Task >>
Copy out the entries word for word, leaving images aside.

Provided data >>
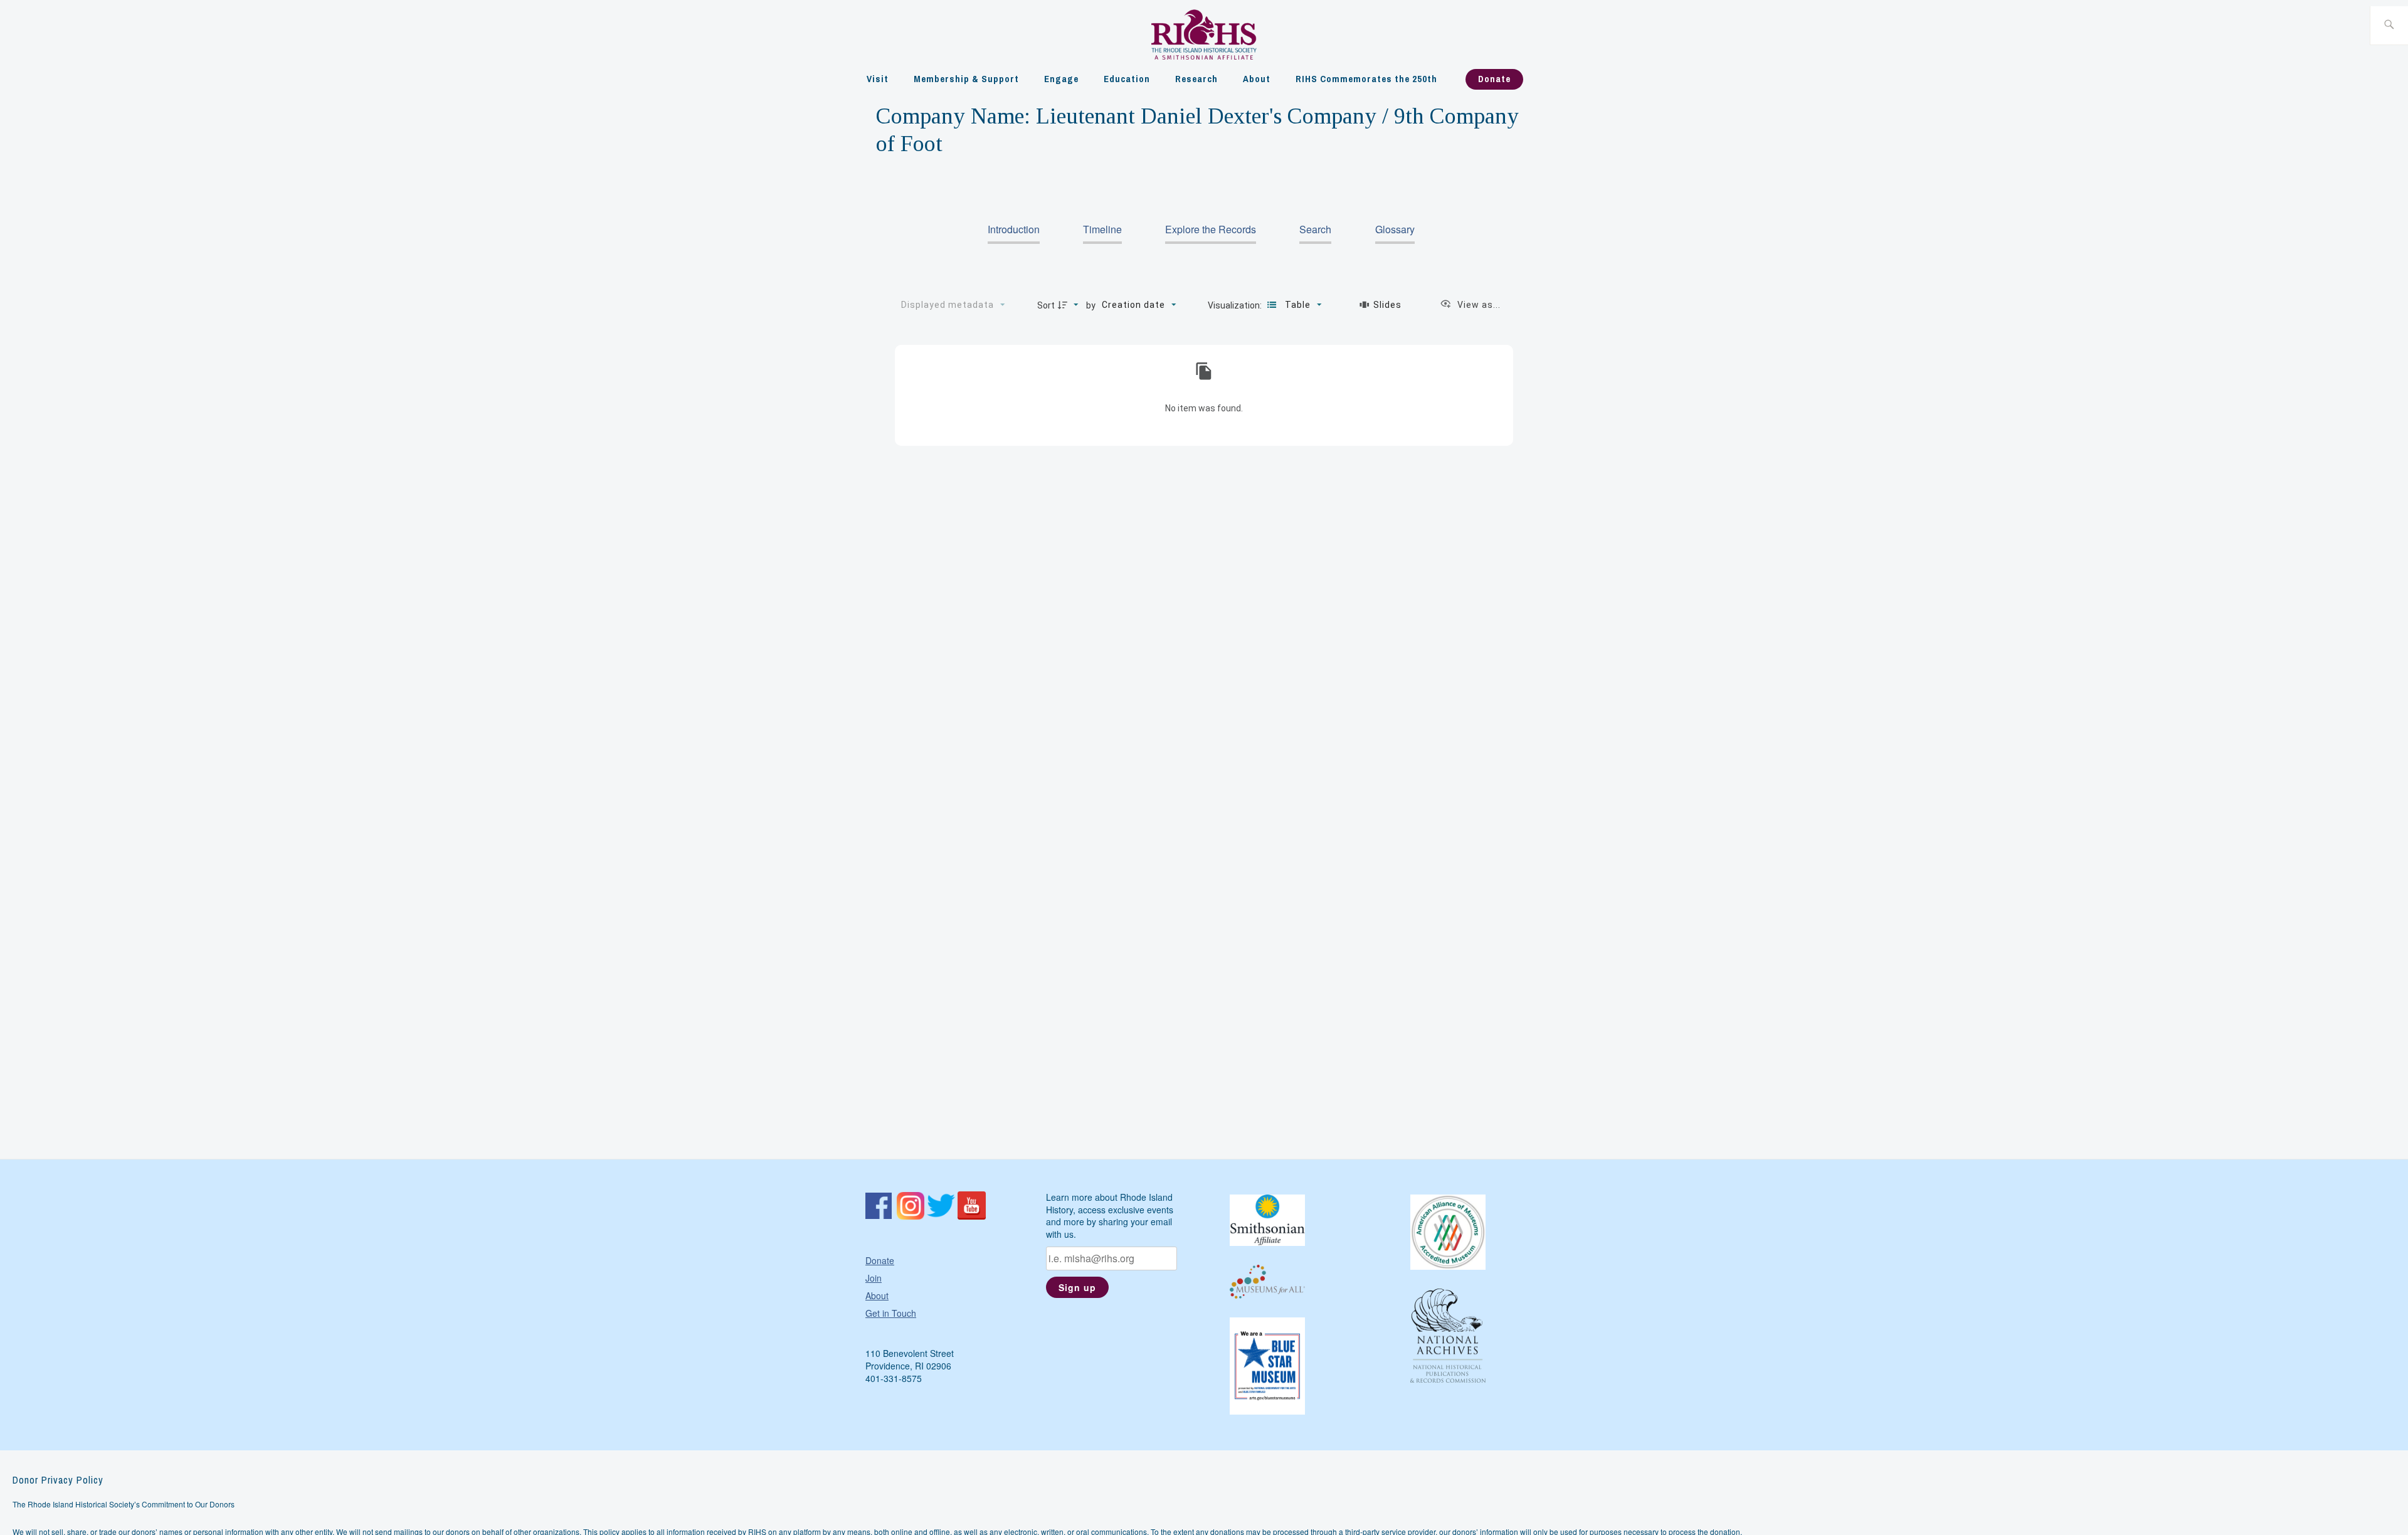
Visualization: (1236, 305)
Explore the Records (1210, 229)
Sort (1046, 305)
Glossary (1395, 229)
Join (873, 1278)
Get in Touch (890, 1313)
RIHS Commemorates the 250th (1366, 78)
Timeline (1102, 229)
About (1256, 78)
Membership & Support (966, 78)
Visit (878, 78)
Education (1127, 78)
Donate (1494, 78)
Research (1196, 78)
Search (1315, 229)
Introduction (1014, 229)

Exercise answer >>
Visualization: (1236, 305)
Explore the Records (1210, 229)
Sort (1046, 305)
Glossary (1395, 229)
Join (873, 1278)
Get in Touch (890, 1313)
RIHS Commemorates the 250th (1366, 78)
Timeline (1102, 229)
About (1256, 78)
Membership & Support (966, 78)
Visit (878, 78)
Education (1127, 78)
Donate (1494, 78)
Research (1196, 78)
Search (1315, 229)
Introduction (1014, 229)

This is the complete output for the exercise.